As for the entries from your Pi-hole's Network overview:
(emphasis mine)
That entry wasn't related to your observation, as pihole is not the same name as raspberrypi.lan.
And as entries in Pi-hole's Network overview are informational, deleting entries from it won't have an impact on that DHCP warning you are observing. That is caused by two two hosts claiming the same name.
However, the fact that a wlanInterface showed up in your Pi-hole's Network overview would confirm that your RPi has been connected to your network via wifi at some stage. (Your debug log (which has expired by now) did not show your RPi'swlan0interface to be active anymore, onlyeth0.)
So you have somewhat applied my advice, but only partiall, and not to the .105 machine as recommended:
Editing /etc/hosts would only have taken care of a portion of DNS records in your Pi-hole (as that 127.0.1.1 entry was only for the loopback address). It likely won't have renamed your RPi consistently, which would still consider raspberrypi as its legit name, as e.g. shown by hostnamectl or hostname. This may also lead to name collisions in your network with other naming services like mDNS.
While removing raspberrypi from /etc/hosts on your RPi may now have allowed 192.168.2.105 to claim raspberrypi as a name, you still do not know what that device is, or if it would be active on your network.
I'd recommend to find out about 192.168.2.105 first before applying any changes.
Sorry, I thought I did answer your question. Is this not what you were asking? The 192.168.2.105 address was also my raspberry pi, but vía the wifi (wlan). Once I turned off the wifi, pinging 192.168.2.105 does nothing (returns request timeout for icmp_seq ##).
I appreciate your thoughts on this—especially as I’ve just been half-blindly guessing at what’s going on. Do you think I need to turn the wifi back on and add the entry in /hosts again? Is the concern there’s a rogue device on the network?

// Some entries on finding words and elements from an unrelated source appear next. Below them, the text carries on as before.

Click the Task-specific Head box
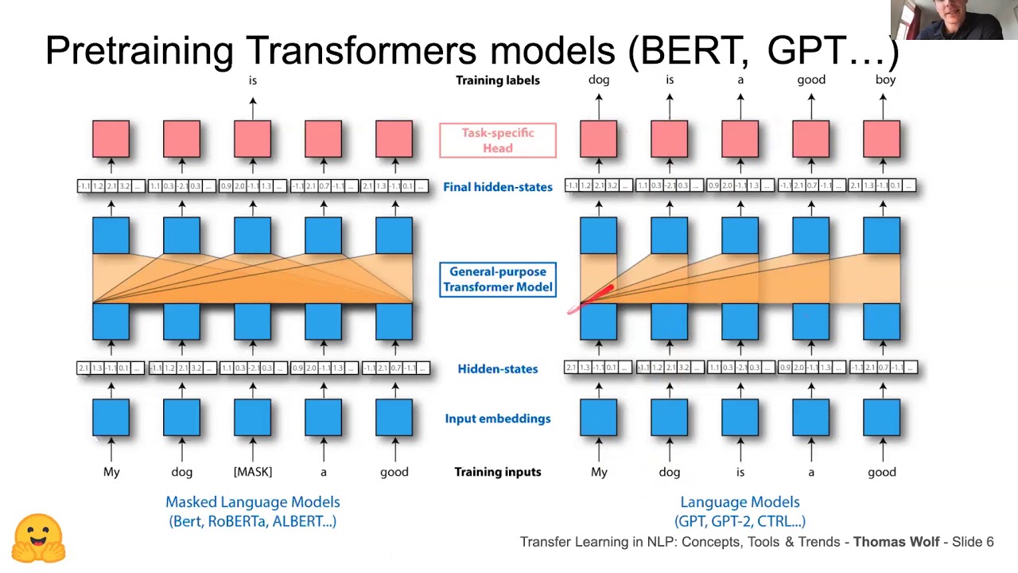pyautogui.click(x=498, y=141)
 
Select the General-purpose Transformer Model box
pyautogui.click(x=498, y=279)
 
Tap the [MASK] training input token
pyautogui.click(x=253, y=472)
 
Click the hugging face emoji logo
pyautogui.click(x=38, y=539)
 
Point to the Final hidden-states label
pyautogui.click(x=498, y=187)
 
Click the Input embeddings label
pyautogui.click(x=498, y=419)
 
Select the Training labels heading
pyautogui.click(x=498, y=80)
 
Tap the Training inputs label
pyautogui.click(x=498, y=472)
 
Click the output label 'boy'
pyautogui.click(x=885, y=80)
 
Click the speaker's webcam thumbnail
pyautogui.click(x=954, y=20)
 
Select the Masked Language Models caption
pyautogui.click(x=253, y=502)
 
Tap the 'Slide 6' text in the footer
pyautogui.click(x=973, y=542)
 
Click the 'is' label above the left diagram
pyautogui.click(x=253, y=80)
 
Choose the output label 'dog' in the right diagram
pyautogui.click(x=599, y=80)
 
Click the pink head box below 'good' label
pyautogui.click(x=811, y=139)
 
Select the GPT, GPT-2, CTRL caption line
pyautogui.click(x=740, y=522)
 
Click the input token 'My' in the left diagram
pyautogui.click(x=111, y=472)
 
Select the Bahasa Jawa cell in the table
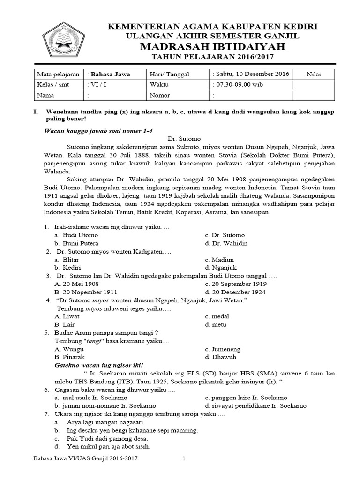pyautogui.click(x=110, y=74)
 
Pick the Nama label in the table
pyautogui.click(x=46, y=95)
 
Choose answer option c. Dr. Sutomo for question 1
pyautogui.click(x=225, y=235)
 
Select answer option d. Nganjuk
pyautogui.click(x=219, y=268)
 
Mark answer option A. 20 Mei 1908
pyautogui.click(x=76, y=284)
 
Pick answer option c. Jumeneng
pyautogui.click(x=223, y=349)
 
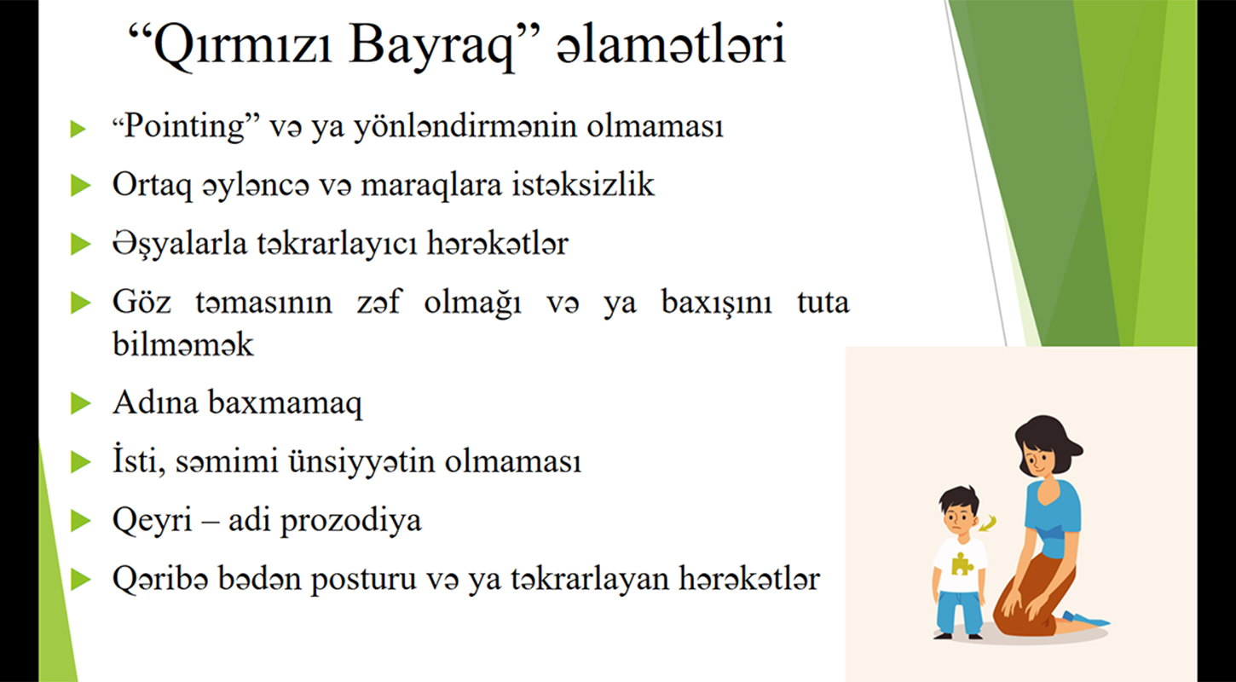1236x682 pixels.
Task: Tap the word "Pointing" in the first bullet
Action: [186, 127]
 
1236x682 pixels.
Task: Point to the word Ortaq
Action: [153, 185]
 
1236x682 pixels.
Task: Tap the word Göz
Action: [142, 303]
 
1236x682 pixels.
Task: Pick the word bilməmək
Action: [183, 344]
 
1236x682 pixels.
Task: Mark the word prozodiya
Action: [351, 521]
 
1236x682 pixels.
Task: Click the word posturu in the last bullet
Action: [363, 580]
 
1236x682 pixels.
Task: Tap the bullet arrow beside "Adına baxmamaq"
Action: [81, 403]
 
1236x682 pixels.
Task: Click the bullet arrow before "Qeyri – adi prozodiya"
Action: [81, 521]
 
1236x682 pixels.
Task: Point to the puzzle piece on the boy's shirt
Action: [962, 564]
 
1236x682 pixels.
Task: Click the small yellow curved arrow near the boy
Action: [989, 523]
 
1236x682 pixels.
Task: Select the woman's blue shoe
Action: [1086, 619]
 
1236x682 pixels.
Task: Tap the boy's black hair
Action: [959, 500]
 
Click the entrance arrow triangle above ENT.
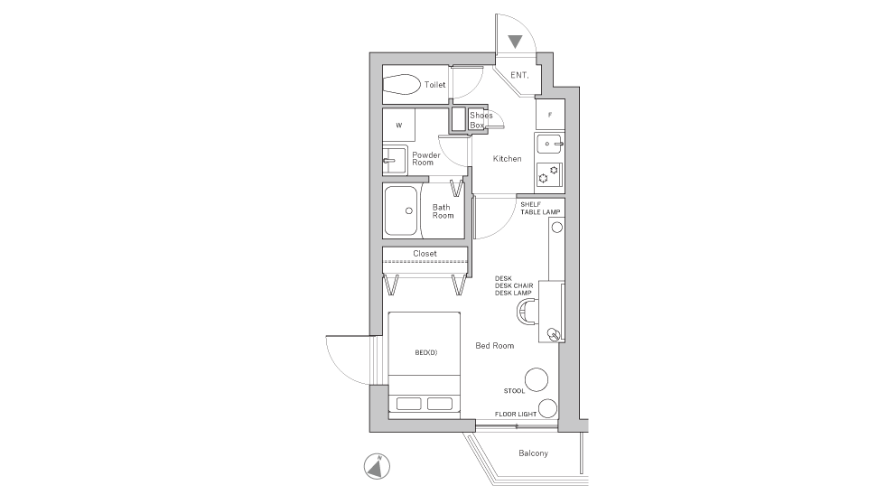pos(515,42)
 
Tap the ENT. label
pos(520,76)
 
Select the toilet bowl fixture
pos(401,85)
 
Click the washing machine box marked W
pos(398,125)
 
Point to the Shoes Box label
pos(481,120)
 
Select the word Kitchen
pos(507,159)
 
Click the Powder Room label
pos(426,158)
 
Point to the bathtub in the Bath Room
pos(399,211)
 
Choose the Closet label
pos(425,254)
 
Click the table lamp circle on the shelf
pos(556,229)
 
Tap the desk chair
pos(526,313)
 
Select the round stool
pos(537,379)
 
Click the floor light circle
pos(546,407)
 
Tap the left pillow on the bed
pos(408,403)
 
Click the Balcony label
pos(533,453)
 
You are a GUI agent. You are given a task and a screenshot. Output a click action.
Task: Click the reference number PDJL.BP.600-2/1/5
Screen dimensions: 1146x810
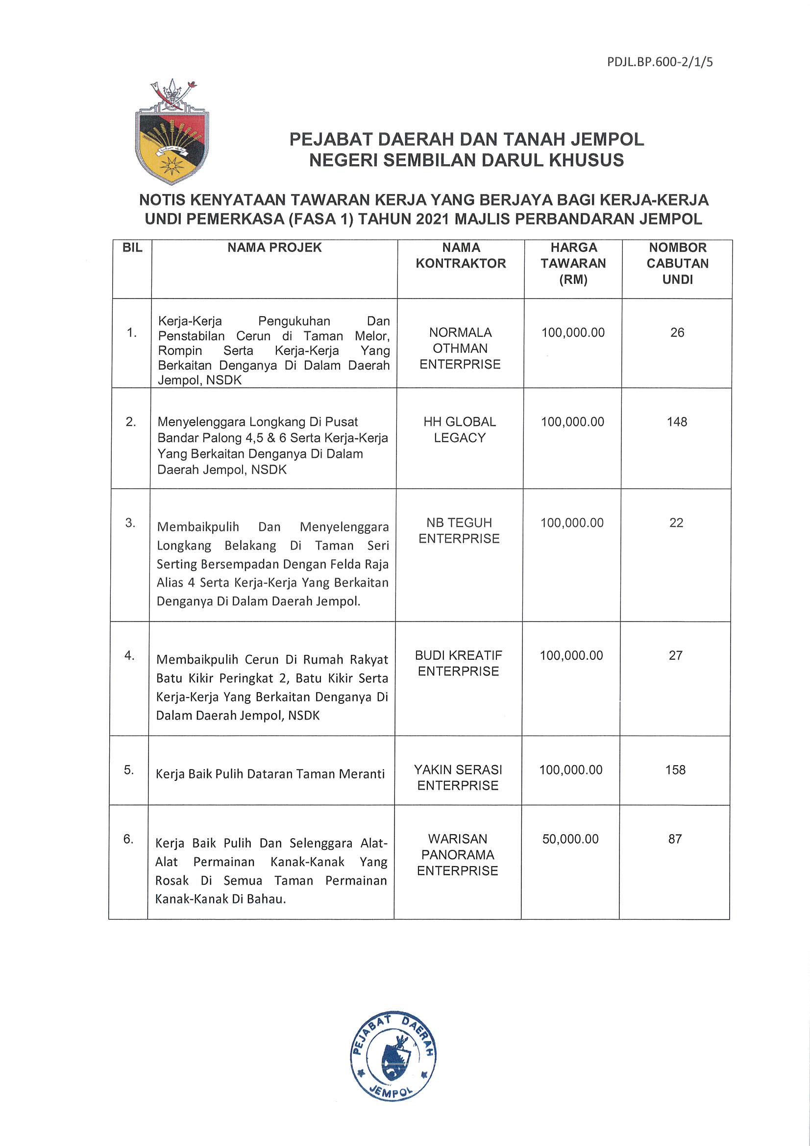[660, 62]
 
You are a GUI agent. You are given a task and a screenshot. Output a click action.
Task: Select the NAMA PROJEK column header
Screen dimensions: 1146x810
[274, 248]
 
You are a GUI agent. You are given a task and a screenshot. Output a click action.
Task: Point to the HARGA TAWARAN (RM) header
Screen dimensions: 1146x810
[573, 263]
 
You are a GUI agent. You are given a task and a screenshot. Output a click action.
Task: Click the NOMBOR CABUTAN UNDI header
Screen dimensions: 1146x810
[677, 263]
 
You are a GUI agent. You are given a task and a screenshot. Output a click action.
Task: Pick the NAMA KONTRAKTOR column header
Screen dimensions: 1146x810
[461, 255]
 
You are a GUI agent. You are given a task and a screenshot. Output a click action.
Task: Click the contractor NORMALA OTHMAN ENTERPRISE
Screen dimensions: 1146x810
[460, 348]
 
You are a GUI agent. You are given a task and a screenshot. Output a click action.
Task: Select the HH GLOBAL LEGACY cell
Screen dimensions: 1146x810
[459, 429]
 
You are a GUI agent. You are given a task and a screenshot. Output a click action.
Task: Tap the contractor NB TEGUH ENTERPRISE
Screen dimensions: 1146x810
[459, 530]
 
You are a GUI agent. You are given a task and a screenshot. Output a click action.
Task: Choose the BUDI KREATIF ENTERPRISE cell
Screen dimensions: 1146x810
[458, 663]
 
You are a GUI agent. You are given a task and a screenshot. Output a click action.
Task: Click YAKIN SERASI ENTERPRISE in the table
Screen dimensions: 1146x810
[458, 777]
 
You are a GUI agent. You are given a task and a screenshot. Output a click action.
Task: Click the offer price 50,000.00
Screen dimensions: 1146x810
[570, 839]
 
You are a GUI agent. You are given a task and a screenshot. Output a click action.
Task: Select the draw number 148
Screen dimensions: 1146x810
[677, 422]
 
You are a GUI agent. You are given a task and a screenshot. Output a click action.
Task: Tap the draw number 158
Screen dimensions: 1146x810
[675, 770]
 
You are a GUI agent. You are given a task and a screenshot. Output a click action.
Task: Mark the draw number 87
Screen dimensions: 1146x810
[675, 839]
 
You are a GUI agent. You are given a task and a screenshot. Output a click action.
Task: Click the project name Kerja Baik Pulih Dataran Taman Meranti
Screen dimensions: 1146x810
[270, 773]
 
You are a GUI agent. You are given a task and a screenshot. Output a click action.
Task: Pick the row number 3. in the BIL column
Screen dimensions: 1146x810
[130, 523]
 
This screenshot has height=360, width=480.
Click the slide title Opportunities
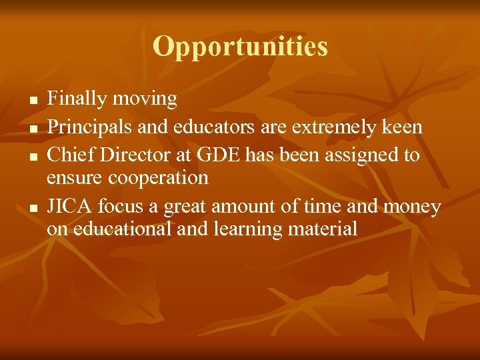click(x=240, y=47)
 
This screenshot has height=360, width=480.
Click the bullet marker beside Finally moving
click(x=32, y=100)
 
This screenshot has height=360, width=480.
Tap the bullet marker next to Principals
click(x=32, y=128)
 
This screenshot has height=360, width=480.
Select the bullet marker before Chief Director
click(x=32, y=156)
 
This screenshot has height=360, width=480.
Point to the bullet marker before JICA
click(x=32, y=209)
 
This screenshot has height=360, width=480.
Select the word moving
click(x=145, y=99)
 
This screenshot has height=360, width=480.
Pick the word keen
click(x=402, y=127)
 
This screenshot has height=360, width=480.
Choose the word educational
click(x=126, y=229)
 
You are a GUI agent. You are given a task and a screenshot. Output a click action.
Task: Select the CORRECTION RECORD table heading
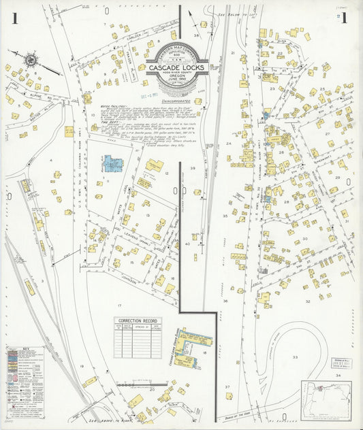[138, 320]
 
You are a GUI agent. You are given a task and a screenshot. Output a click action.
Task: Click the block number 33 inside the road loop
[295, 357]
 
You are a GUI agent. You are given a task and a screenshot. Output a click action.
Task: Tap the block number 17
[120, 295]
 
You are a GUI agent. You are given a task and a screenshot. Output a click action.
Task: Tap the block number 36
[224, 300]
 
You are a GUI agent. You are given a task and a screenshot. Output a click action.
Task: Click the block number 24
[229, 144]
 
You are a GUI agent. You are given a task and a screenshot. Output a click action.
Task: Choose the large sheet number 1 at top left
[14, 18]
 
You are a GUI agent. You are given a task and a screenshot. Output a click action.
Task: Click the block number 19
[82, 367]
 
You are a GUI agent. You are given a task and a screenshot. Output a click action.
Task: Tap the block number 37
[229, 386]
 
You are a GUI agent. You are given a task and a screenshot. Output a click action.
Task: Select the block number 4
[51, 160]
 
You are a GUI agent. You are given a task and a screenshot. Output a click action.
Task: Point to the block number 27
[328, 134]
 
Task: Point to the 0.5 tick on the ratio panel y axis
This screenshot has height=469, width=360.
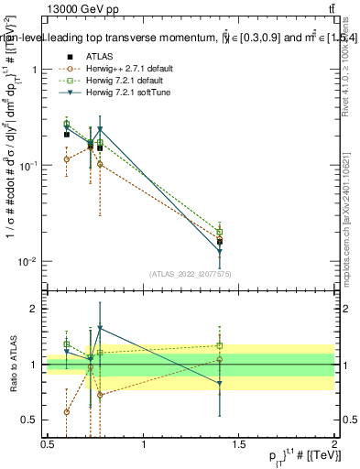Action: (33, 420)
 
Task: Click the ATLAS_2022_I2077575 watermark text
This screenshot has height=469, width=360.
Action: (191, 274)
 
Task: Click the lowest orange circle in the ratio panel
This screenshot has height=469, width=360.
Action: (66, 412)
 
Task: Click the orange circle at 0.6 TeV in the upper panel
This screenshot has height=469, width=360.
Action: (66, 159)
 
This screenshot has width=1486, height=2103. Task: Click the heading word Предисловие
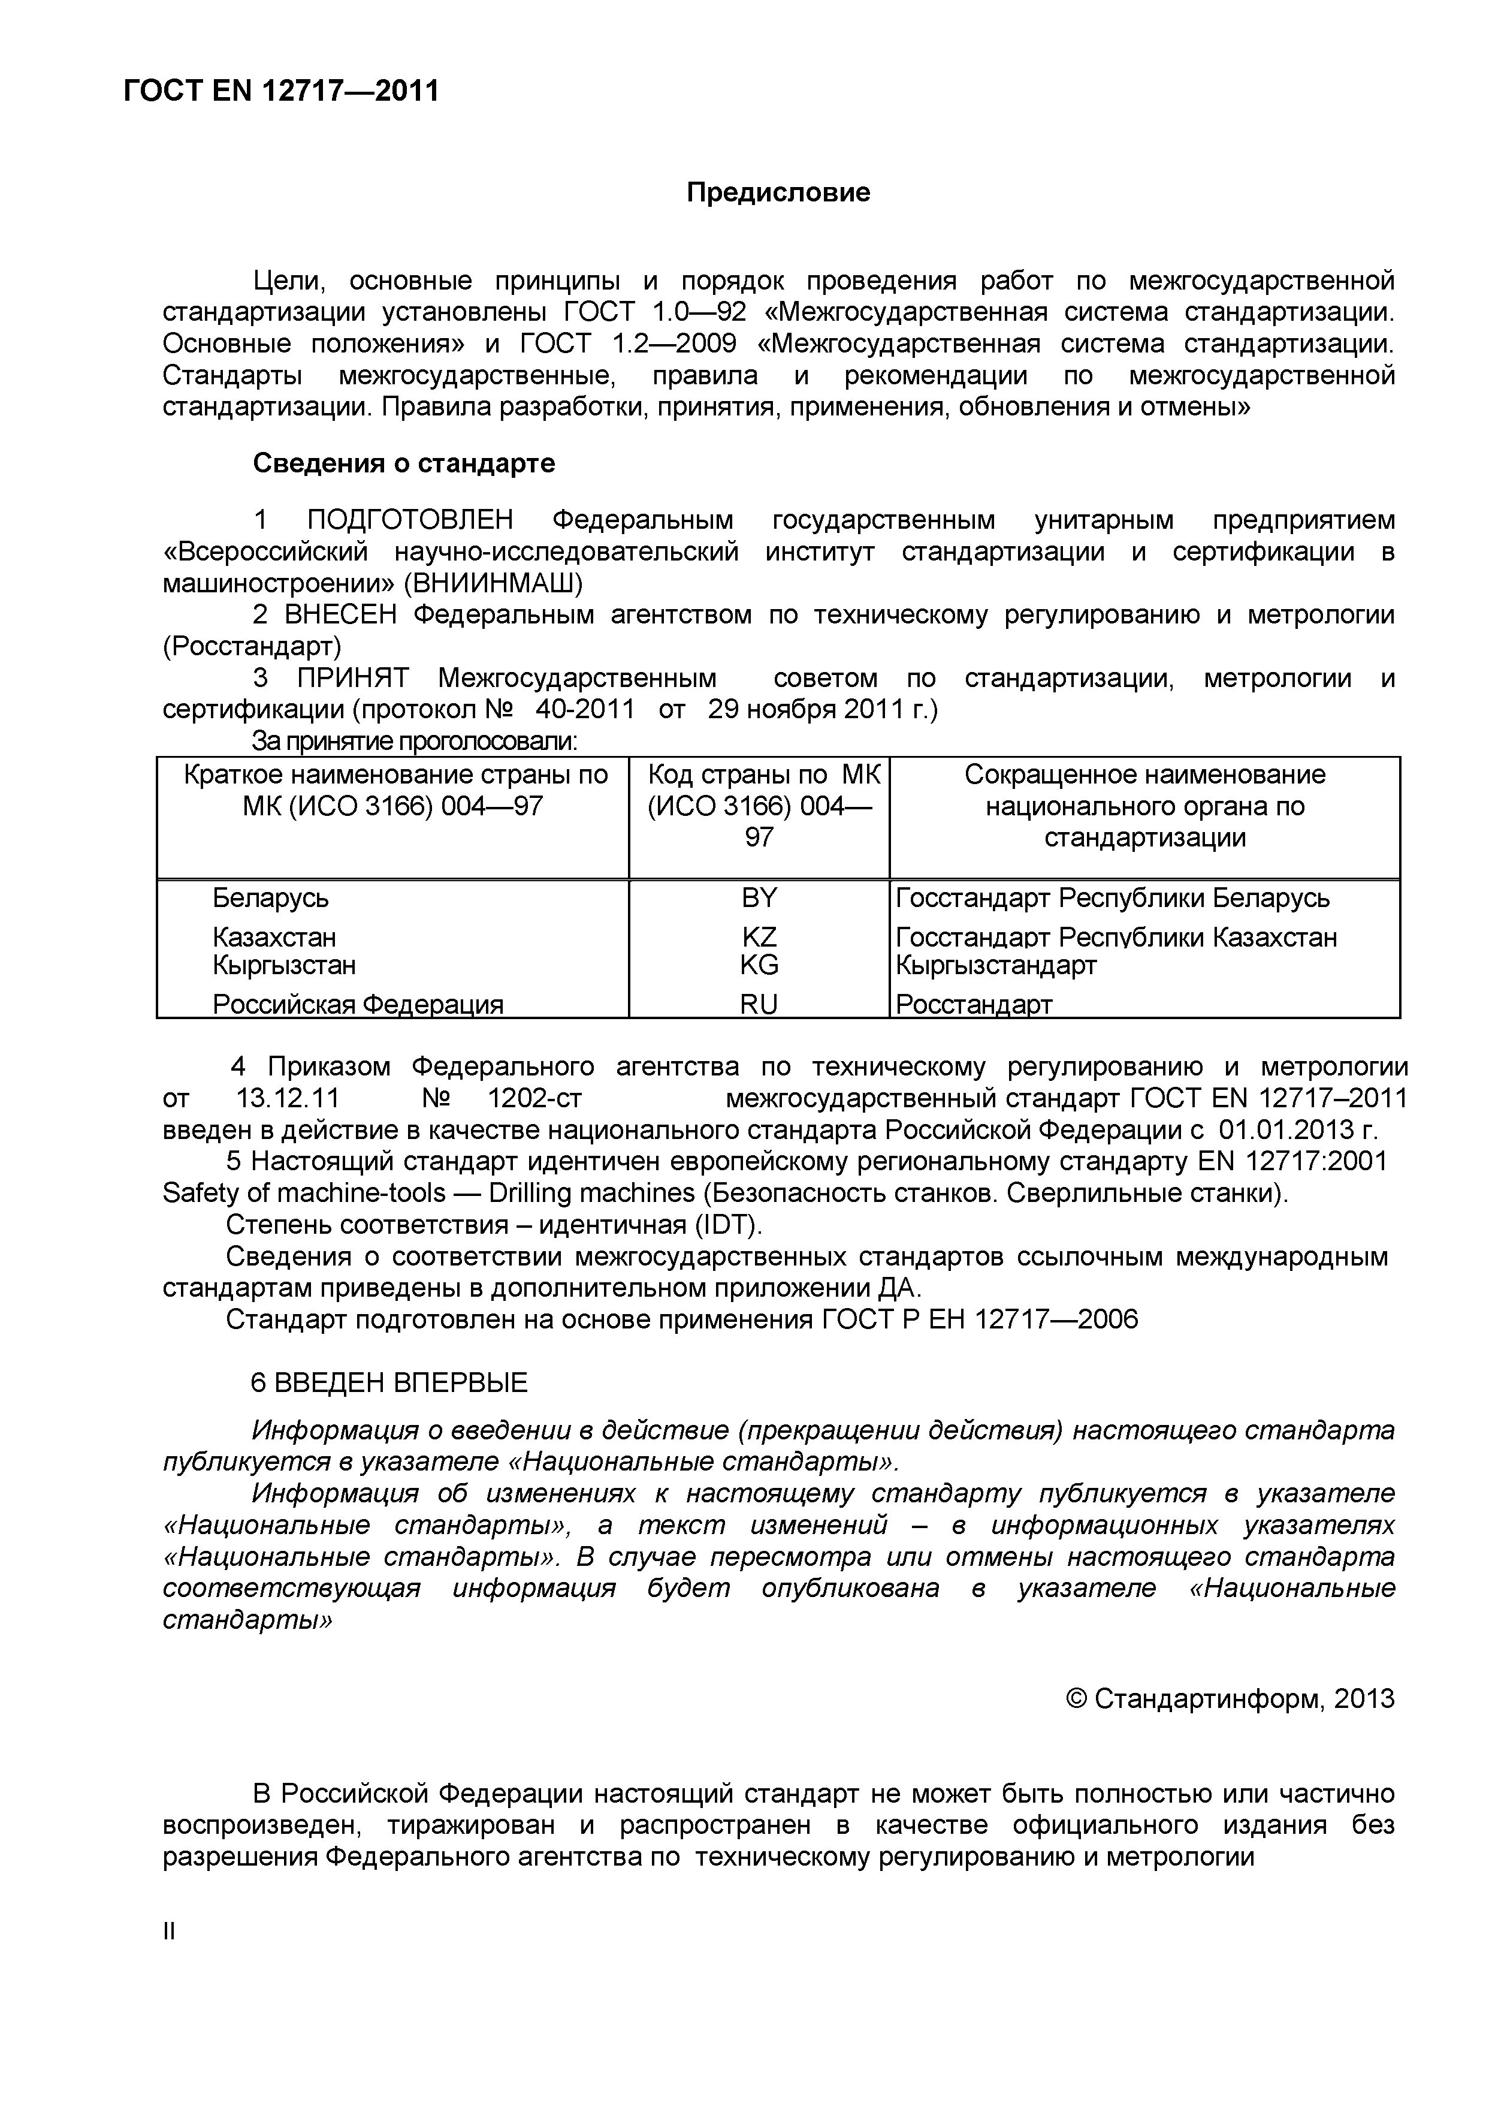pos(778,193)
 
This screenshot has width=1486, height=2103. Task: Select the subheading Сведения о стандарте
pos(404,463)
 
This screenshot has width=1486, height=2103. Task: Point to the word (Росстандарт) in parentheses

You didn't answer me directly, but still it's my turn to apologise - I didn't catch that previous statement of yours about you disabling the wifi connection.
In that case, your Pi-hole may still hold on to a previous DHCP lease for that .105 when your wifi was still active, which it may keep renewing as that client's associated MAC address would still show up on the eth0 link.
Please check:
grep -c raspberrypi /etc/pihole/dhcp.leases
grep -c 192.168.2.105 /etc/pihole/dhcp.leases
If that returns a count of 1 or more, please try:
sudo systemctl stop pihole-FTL.service
sudo nano /etc/pihole/dhcp.leases
Delete the line(s) containing the name and IP address.
Thanks! I performed those steps (got a few error messages when I tried to nano after stopping FTL, and then the same message when I finally did get in and then tried to start FTL again), and now when I run grep it shows zero instead of one.
Thanks again for your help! Even though this ended up being a different thread than I had originally intended, maybe this was all related to our intermittent loss of internet, so I'm going to mark this as the solution (I probably should have opened a new thread for my diagnostic error; my bad). If we get the weird internet/pihole drop error again, I'll . . . What should I do? Open a new thread? Resurrect this one?